Masyarakat Lokal: Dari Pelaku Sejarah menjadi Target Proyek
Pertanyaan mendalam muncul: mengapa pendapat dan harapan penduduk seperti Arman seorang Pemuda dari Suku Balik hanya bergaung di media sosial, bukan di forum pengambilan keputusan? Laporan Badan Aspirasi Masyarakat DPR (September 2025) menyebutkan kompensasi lahan rata-rata Rp300.000 per meter persegi, padahal nilai ekologis dan kulturalnya tak terukur[3]. Banyak keluarga terpaksa mengungsi ke pemukiman sementara tanpa kepastian lahan sebagai pengganti yang setara. Christman memperkenalkan gagasan “refleksi autentik atas kondisi historis”, yang berarti otonomi baru tercipta ketika seseorang mampu memahami, melaksanakan, mengaktualkan, atau menantang warisan budayanya dengan kesadaran penuh. Di IKN, alur ini terbalik: keputusan dirumuskan di ranah kekuasaan, kemudian disosialisasikan melalui slogan “Pembebasan Lahan untuk Kemajuan Bersama”. Fenomena ini bukan tidak efisien administratif semata, melainkan perampasan otonomi prosedural. Christman akan menegaskan: ketidaklibatan dalam proses yang membentuk kehidupan menjadikan individu bukan pelaku, melainkan elemen pasif dalam skenario pihak lain.
Penutup
Proyek IKN, dalam bentuknya saat ini, bukan sekadar proyek infrastruktur, melainkan ujian eksistensial bagi demokrasi Indonesia: apakah pembangunan nasional harus selalu mengorbankan otonomi lokal demi efisiensi? Melalui pandangan Christman, deforestasi dan penggusuran bukan “efek samping” yang tak terhindarkan, melainkan inti dari paradigma yang memperlakukan tanah sebagai komoditas, bukan amanah historis. Refleksi mendalam mengungkap ironi yang lebih dalam: negara yang mengklaim membangun “kota hutan” justru menghancurkan hutan yang menjadi napas identitas komunitas adat. Janji “sponge city” dan “nol emisi” menjadi kosong ketika kearifan lokal yang telah mengelola ekosistem selama berabad-abad diabaikan dan perlahan dimusnahkan. Christman mengingatkan bahwa keadilan sejati bukanlah distribusi uang atau lahan pengganti, melainkan pengakuan atas “perbedaan radikal” dan kapasitas refleksi autentik atas warisan budaya. Di tengah kritik yang terus bergulir, saatnya Indonesia memilih: apakah IKN akan menjadi simbol kehancuran identitas budaya, atau teladan rekonsiliasi antara modernitas dan memori leluhur? Kota yang pantas menyandang gelar “ibu” adalah kota yang mengenang, merawat dan memelihara generasinya, termasuk mereka yang tak pernah bermigrasi ke menara kaca.
Daftar Pustaka
John Christman, The Politics of Persons: Individual Autonomy and Socio-historical Selves Cambridge: Cambridge University Press, 2009
Global Forest Watch, “Indonesia Tree Cover Loss Data, 2023–2025” (data satelit, diakses 26 Oktober 2025), https://www.globalforestwatch.org.

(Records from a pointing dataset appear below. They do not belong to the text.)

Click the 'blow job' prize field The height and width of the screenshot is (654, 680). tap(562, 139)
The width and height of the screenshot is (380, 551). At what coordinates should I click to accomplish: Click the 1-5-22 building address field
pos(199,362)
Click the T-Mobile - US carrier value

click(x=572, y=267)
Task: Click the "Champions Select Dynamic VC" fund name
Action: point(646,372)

Badan Aspirasi Masyarakat DPR RI, “Laporan Aspirasi Masyarakat Terdampak Proyek IKN” Jakarta: DPR RI, September 2025
Otoritas Ibu Kota Nusantara (OIKN), “Laporan Tenaga Kerja Proyek IKN Tahap I” Balikpapan: OIKN, 2025
[1] John Christman, The Politics of Persons: Individual Autonomy and Socio-historical Selves (Cambridge: Cambridge University Press, 2009), hlm. 142–45.
[2] Global Forest Watch, “Indonesia Tree Cover Loss Data, 2023–2025” (data satelit, diakses 2025), https://www.globalforestwatch.org.
[3] Badan Aspirasi Masyarakat DPR RI, “Laporan Aspirasi Masyarakat Terdampak Proyek IKN” (Jakarta: DPR RI, September 2025), hlm. 12.